Isn’t it funny how comforting the bathroom could be? I’m talking about showering and not the pooping, just so you know.
Anyway, it is somehow therapeutic to my emotional part of the brain. Once the cold water falls down to my skin, it numbs me in a gentle way. And from that moment of numbness, thoughts came rushing in like a coursing river. I cannot just settle at one thought. It will just lead me to another.
Tonight, I decide to shower with warm water. I learned that warm water can stimulate your senses and it has its own benefits too. Indeed, it was refreshing and calming to myself especially tonight.
Tonight, I wondered. Doubted. I asked myself again if am I really the person whom I thought I was. I asked myself if am really a leader, a good servant leader or maybe just a good friend. I keep asking myself did I make a difference already or have I been wasting my quarter-life? Did I?
I keep wondering and wondering about myself. I am not obsessed with myself.
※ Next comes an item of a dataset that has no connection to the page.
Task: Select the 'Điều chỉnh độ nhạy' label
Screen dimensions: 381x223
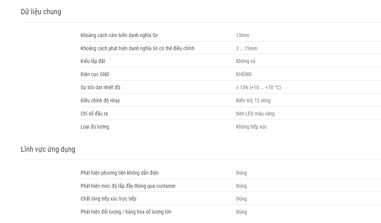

I just want to discover where or how should I function here. I keep thinking about my mistakes. But little of my achievements if there is any.
Is there? Could there be anyone who would be honest to tell me who really am I? Because as of the moment, the warmth of the water tells me that I am who I am. I am different. That it is time to give myself some slack.
So, I did. But I just really need someone to tell me that. Honestly.